* WRITTEN TASK *
Retype each of the following rows word for word, with nothing changed.

Extracted data entries
= = = = =

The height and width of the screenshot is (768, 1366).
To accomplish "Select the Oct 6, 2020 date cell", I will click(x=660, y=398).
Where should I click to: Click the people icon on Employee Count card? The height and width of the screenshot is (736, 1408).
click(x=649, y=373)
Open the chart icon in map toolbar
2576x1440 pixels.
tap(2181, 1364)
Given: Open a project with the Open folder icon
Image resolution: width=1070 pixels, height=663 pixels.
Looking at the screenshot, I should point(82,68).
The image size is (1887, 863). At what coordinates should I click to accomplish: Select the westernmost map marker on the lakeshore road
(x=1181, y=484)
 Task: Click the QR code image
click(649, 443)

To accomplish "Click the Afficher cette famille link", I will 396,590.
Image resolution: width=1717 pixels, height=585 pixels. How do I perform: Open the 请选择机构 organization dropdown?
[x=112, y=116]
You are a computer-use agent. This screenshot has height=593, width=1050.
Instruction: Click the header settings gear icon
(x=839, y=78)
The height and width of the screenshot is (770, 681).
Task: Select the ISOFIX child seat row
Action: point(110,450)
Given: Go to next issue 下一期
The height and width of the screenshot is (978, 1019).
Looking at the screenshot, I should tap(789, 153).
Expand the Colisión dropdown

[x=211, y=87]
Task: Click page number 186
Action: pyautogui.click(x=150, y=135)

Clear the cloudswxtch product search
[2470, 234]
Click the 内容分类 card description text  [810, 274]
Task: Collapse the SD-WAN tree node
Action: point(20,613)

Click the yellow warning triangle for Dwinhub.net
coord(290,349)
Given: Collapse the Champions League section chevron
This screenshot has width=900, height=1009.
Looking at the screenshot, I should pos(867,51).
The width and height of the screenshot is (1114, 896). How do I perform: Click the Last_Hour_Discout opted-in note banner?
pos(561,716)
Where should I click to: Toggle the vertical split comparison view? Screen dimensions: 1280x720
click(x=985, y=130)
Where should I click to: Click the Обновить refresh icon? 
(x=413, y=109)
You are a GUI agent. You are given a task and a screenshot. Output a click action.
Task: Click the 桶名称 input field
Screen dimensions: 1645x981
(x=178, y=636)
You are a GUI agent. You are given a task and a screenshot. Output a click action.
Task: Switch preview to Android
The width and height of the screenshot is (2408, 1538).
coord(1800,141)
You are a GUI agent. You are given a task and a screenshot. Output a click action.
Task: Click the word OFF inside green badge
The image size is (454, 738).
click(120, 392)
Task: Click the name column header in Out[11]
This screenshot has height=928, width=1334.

= = = = =

* ANSWER FOR THE TASK *
The height and width of the screenshot is (768, 1366).
To accomplish "Select the Oct 6, 2020 date cell", I will click(x=660, y=398).
Where should I click to: Click the people icon on Employee Count card? The height and width of the screenshot is (736, 1408).
click(x=649, y=373)
Open the chart icon in map toolbar
2576x1440 pixels.
tap(2181, 1364)
Given: Open a project with the Open folder icon
Image resolution: width=1070 pixels, height=663 pixels.
Looking at the screenshot, I should point(82,68).
The image size is (1887, 863). At what coordinates should I click to accomplish: Select the westernmost map marker on the lakeshore road
(x=1181, y=484)
 Task: Click the QR code image
click(649, 443)

To accomplish "Click the Afficher cette famille link", I will 396,590.
Image resolution: width=1717 pixels, height=585 pixels. How do I perform: Open the 请选择机构 organization dropdown?
[x=112, y=116]
You are a computer-use agent. This screenshot has height=593, width=1050.
Instruction: Click the header settings gear icon
(x=839, y=78)
The height and width of the screenshot is (770, 681).
Task: Select the ISOFIX child seat row
Action: point(110,450)
Given: Go to next issue 下一期
The height and width of the screenshot is (978, 1019).
Looking at the screenshot, I should tap(789, 153).
Expand the Colisión dropdown

[x=211, y=87]
Task: Click page number 186
Action: pyautogui.click(x=150, y=135)

Clear the cloudswxtch product search
[2470, 234]
Click the 内容分类 card description text  [810, 274]
Task: Collapse the SD-WAN tree node
Action: point(20,613)

Click the yellow warning triangle for Dwinhub.net
coord(290,349)
Given: Collapse the Champions League section chevron
This screenshot has width=900, height=1009.
Looking at the screenshot, I should pos(867,51).
The width and height of the screenshot is (1114, 896). How do I perform: Click the Last_Hour_Discout opted-in note banner?
pos(561,716)
Where should I click to: Toggle the vertical split comparison view? Screen dimensions: 1280x720
click(x=985, y=130)
Where should I click to: Click the Обновить refresh icon? 
(x=413, y=109)
You are a GUI agent. You are given a task and a screenshot. Output a click action.
Task: Click the 桶名称 input field
Screen dimensions: 1645x981
(x=178, y=636)
You are a GUI agent. You are given a task and a screenshot. Output a click action.
Task: Switch preview to Android
The width and height of the screenshot is (2408, 1538).
coord(1800,141)
You are a GUI agent. You are given a task and a screenshot. Output a click action.
Task: Click the word OFF inside green badge
The image size is (454, 738).
click(120, 392)
Task: Click the name column header in Out[11]
This screenshot has height=928, width=1334.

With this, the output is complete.